Pandemic protection investment must be maintained against the next COVID

A leading UK scientist in the fight against COVID-19 has issued a rallying cry for investment and support against a potentially more deadly and economically devastating pandemic to come.

Professor Dame Sarah Roberts – a co-creator of the Oxford-AstraZeneca coronavirus vaccine – even suggested that nations should rank health security alongside their defense and intelligence budgets. Caption: Pandemic protection investment must be maintained against ‘the next COVID’

Her words at Monday night’s (December 6) 44th Richard Dimbleby Lecture, struck a chord with many who have championed greater investment in healthcare and pandemic protection and preparedness, citing huge strides made since the COVID-19 outbreak.

Philips’ healthcare division, for instance, believes a decade of normal healthcare progress was made just three months early in the pandemic.

But Dame Sarah warned that a future pandemic could be more contagious and lethal than COVID-19 and the world should not be complacent; the research pace that made earlier delivery of vaccines and other anti-virus measures must be maintained:

“We cannot allow a situation where we have gone through all we have gone through, and then find that the enormous economic losses we have sustained mean that there is still no funding for pandemic preparedness. The advances we have made, and the knowledge we have gained, must not be lost.” sec

She used the lecture to highlight the launch of a UK project to create a 100-day vaccine strategy against future pandemics; it is hunting for £3.5 billion of investment to enable pre-prepared vaccines and grow manufacturing capacity.

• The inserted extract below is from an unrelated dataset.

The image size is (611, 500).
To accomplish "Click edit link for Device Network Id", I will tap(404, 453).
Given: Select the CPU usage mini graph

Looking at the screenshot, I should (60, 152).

It aims to develop 100 prototype vaccines for the 25 viral families known to infect humans so that any new virus with pandemic potential could be met with a bespoke vaccine within 100 days.

Dame Sarah’s comments could not be timelier as COVID’s global death toll passes 5.25 million and case numbers reach 266 million, while the new omicron variant surges in numbers and global spread. As she observed: “This pandemic is not done with us.”

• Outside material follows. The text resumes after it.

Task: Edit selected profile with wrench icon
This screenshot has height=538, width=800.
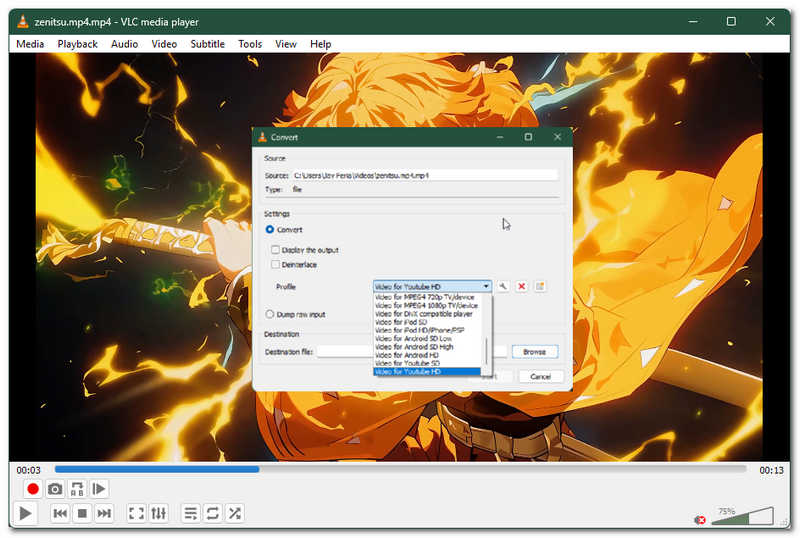Action: pyautogui.click(x=503, y=286)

Paul Sheedy, Co-founder of the World Nano Foundation – a not-for-profit organization for commercializing nanoscale innovation – said: “It’s a rallying cry that governments and the investor community needed to hear, and from an eminent and well-qualified source.

“We have made so much progress, not only in fighting this pandemic, but others potentially lurking in the shadows, and we cannot afford to now sit back and allow pandemic protection and preparedness or overall healthcare to shrink back to pre-COVID levels of research and investment.

“Over 220 pathogens have emerged in the past 100 years with the potential to impact global healthcare, so we need universal vaccines and therapeutic solutions to stop these viruses finding hosts in the first place.”

This was echoed by Paul Stannard, Chairman of the innovative Luxembourg-based Vector Innovation Fund (VIF), which specializes in identifying and attracting investment into promising healthcare technology.

VIF launched with a Pandemic Protection Sub-Fund as well as a Future Healthcare Sub-Fund and Stannard said:

“We are seeing transformational innovations using nanomedicines as well as computational AI drug delivery.

“These can not only protect us from current and future COVID strains but deliver a better future for life sciences and move to a more de-centralized point-of-care health model using precision medicines and early intervention diagnostics.

“We are staggered by the speed of innovation coming through our investment pipeline, and this can create a much safer and fairer distribution of healthcare while delivering a more sustainable and economical global health model.”